From the records below, take each line where the string "will" shows up and copy it.

++++++++++

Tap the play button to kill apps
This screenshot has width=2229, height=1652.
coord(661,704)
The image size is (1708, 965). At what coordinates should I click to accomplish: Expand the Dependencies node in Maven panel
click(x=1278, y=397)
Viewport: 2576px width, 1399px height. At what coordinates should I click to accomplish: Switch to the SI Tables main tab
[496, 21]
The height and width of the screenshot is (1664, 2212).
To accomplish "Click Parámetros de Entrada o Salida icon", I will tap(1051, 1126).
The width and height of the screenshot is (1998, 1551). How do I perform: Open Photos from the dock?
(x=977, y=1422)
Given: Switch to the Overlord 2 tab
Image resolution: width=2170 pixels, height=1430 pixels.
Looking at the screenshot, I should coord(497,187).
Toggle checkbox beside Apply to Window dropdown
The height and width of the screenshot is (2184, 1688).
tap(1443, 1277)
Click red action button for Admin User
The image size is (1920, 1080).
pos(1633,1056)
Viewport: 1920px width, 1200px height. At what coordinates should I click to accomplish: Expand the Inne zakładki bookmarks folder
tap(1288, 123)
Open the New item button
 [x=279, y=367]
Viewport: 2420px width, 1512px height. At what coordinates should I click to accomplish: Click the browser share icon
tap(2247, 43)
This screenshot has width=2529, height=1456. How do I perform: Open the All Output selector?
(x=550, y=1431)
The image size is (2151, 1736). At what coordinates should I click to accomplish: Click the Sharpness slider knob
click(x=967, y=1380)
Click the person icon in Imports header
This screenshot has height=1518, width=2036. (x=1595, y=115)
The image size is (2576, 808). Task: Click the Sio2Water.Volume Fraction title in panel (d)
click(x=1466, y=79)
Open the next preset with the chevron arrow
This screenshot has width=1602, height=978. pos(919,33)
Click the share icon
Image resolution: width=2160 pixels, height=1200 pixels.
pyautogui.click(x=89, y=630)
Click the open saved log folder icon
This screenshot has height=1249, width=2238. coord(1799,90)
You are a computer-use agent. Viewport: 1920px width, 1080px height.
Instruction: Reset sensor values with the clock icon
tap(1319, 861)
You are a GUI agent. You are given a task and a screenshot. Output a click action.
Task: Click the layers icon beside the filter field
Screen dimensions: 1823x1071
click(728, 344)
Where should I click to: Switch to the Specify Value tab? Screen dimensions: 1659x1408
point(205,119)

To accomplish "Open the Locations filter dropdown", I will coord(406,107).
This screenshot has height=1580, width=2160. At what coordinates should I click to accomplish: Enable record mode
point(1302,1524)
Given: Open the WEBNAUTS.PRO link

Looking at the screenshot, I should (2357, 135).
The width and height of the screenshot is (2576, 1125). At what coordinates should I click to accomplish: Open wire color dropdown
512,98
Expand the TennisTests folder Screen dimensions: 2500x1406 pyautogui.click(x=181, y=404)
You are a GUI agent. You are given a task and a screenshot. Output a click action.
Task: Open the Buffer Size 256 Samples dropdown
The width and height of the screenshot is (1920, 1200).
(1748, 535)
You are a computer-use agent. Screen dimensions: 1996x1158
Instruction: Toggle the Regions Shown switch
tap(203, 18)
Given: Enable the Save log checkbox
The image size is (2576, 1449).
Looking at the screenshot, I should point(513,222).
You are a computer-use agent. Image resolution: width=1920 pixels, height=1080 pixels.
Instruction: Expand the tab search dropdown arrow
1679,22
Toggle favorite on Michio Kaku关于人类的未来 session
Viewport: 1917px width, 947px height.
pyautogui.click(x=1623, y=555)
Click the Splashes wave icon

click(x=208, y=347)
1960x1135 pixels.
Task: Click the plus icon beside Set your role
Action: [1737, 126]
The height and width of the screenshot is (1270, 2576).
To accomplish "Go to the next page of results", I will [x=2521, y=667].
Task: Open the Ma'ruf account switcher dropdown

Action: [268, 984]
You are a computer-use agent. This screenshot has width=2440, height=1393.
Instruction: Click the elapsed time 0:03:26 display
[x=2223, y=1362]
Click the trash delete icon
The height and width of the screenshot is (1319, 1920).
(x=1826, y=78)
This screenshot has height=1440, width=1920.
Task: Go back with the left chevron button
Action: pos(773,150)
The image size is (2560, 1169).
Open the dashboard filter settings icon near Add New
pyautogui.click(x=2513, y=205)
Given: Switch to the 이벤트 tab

++++++++++

- _Written response_:
To accomplish "Click Parámetros de Entrada o Salida icon", I will tap(1051, 1126).
To accomplish "Open the Locations filter dropdown", I will coord(406,107).
To accomplish "Go to the next page of results", I will [x=2521, y=667].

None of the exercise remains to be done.